23 April 2009 ALMOST ASTRONAUTS: 13 WOMEN WHO DARED TO DREAM by Tanya Lee Stone, Candlewick Press, February 2009, 134p. ISBN: 978-0-7636-3611-1
"'It is just a fact. The men go off and fight the wars and fly the airplanes and come back and help design and build and test them. The fact that women are not in this field is a fact of our social order.'"
-- John Glenn, July 1962, testifying before Congress in opposition to women being part of the U.S. space program.
When I read the publisher's catalogue copy describing ALMOST ASTRONAUTS, I was shocked. I had no idea that women had sought out and been denied the opportunity to participate in America's Mercury space program. Not that it doesn't make perfect sense that experienced women pilots would have sought to participate, but why had I never heard anything about it or read anything about it in high school or college American history classes? I got on the computer, tracked down a copy of ALMOST ASTRONAUTS in a distant library, and submitted a request to have it be transferred here to my branch in Sebastopol. The other day, when I went downtown to pick it up, the female librarian working the circulation desk went to scan the book, read the cover, and did a double-take. "I had absolutely no idea that women tried to participate in the Mercury program!" she exclaimed.
ALMOST ASTRONAUTS is a story whose telling is long overdue..
John Glenn was clearly not alone in his beliefs about a woman's place. He was speaking in an era when "women weren't allowed to rent a car or take out a loan from the bank without a man's signature; they could not play on a professional sports team at all. They couldn't report the news on television or run in a city marathon or serve as police officers. They weren't allowed to fly jets, either."
I now know (as John Glenn very well knew back then) that highly qualified female pilots had been around for a while. I recently read and wrote about Sherri Smith's FLYGIRL, a story of a fictional female military pilot in the WWII WASP program. Of course, the (99% male) WWII-era Congress failed to provide those women official military status and benefits -- despite their irreplaceable service to their country -- and the WASP program was disbanded by the end of the War. (It turns out that one of the real-life WASP pilots would become one of the women seeking to be part of the Mercury program.)
There is a real-life male hero in ALMOST ASTRONAUTS. Dr. Randy Lovelace was the doctor responsible for putting the Mercury astronauts through all of their testing, and he decided to instigate an unofficial process for women to "try out" for the Mercury program. "He was a scientist who believed that women are as capable as men, and he wanted to prove it." Dr. Lovelace was a smart guy who understood the times and so he recognized that the women pilots would have to be even more qualified than the men in order to have any chance of being seriously considered for the Mercury program.

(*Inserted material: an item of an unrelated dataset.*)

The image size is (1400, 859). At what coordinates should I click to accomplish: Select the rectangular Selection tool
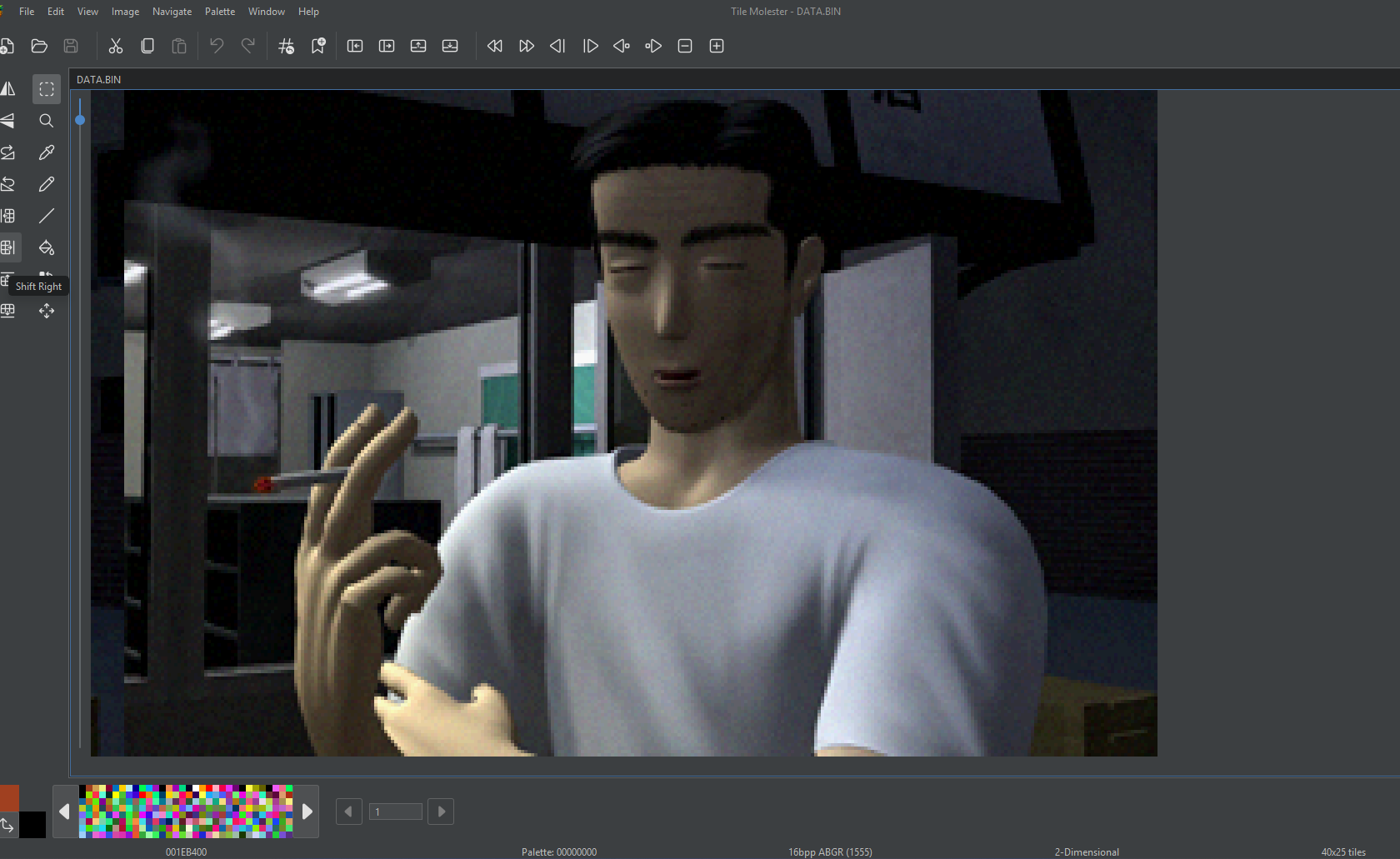47,89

Dr. Lovelace worked first with Jerrie Cobb, a woman pilot who already held a bunch of world flying records and had logged nearly as many hours in the air as John Glenn and Scott Carpenter combined. When Dr. Lovelace put Cobb through several long series of physical and psychological tests, she significantly out-tested the male astronauts (and complained less). In some notable instances, the tests she completed were several times more difficult than those the men had undertaken. Word began to get out to the media about Cobb's test results and she was featured in popular news magazines.
Lovelace and Cobb then developed a list of two dozen more women pilots whose resumes showed them to potentially have the right stuff. A dozen of these women accepted the offer and passed all of the tests they undertook before the patriarchs at NASA and the Navy got wind of what was going on and put a stop to Dr. Lovelace's testing.
The most bizarre aspects of ALMOST ASTRONAUTS involve the political intrigue that surrounded what then happened. You'll have to read the book to find out about LBJ's role in the scuttling of any plans for women astronauts. Just as shocking, we learn that in addition to John Glenn and Scott Carpenter's damaging testimony before Congress, the last nail in the coffin was hammered in by none other than Jackie Cochran, the woman who had run the WWII WASP program (and a real-life character in FLYGIRL). Unfortunately for the 13 potential female astronauts -- and for Sixties women in general -- Cochran had become a politician, and she was jealous of the publicity being given Jerri Cobb and angered by Dr. Lovelace's failure to permit her to tell him how he should be running things. And so Cochran put the kibosh on women astronauts for many years to come:
Committee chair Anfusco: "'Miss Cochran, do you believe that women belong in the space program?'
"Cochran: 'I certainly think the research should be done. Then I can tell you afterward.'"
"A ghost of aviation
She was swallowed by the sky
Or by the sea like me she had a dream to fly..."
-- Joni Mitchell, "Amelia"
Anyone familiar with the nonfiction books of Tanya Lee Stone will be aware of the thoroughness of the research, sourcing, appendices, and indexing that characterize the author's work. This book is no exception.
Meet the 13 women who should have been real contenders for America's early space program. ALMOST ASTRONAUTS is a book that has me aware of the fact that I have never gotten on a commercial airliner and seen a woman captain in the cockpit. It is a book that gets me wondering about all of the other important stories of American history that I actually lived through but have, to this point, missed out on.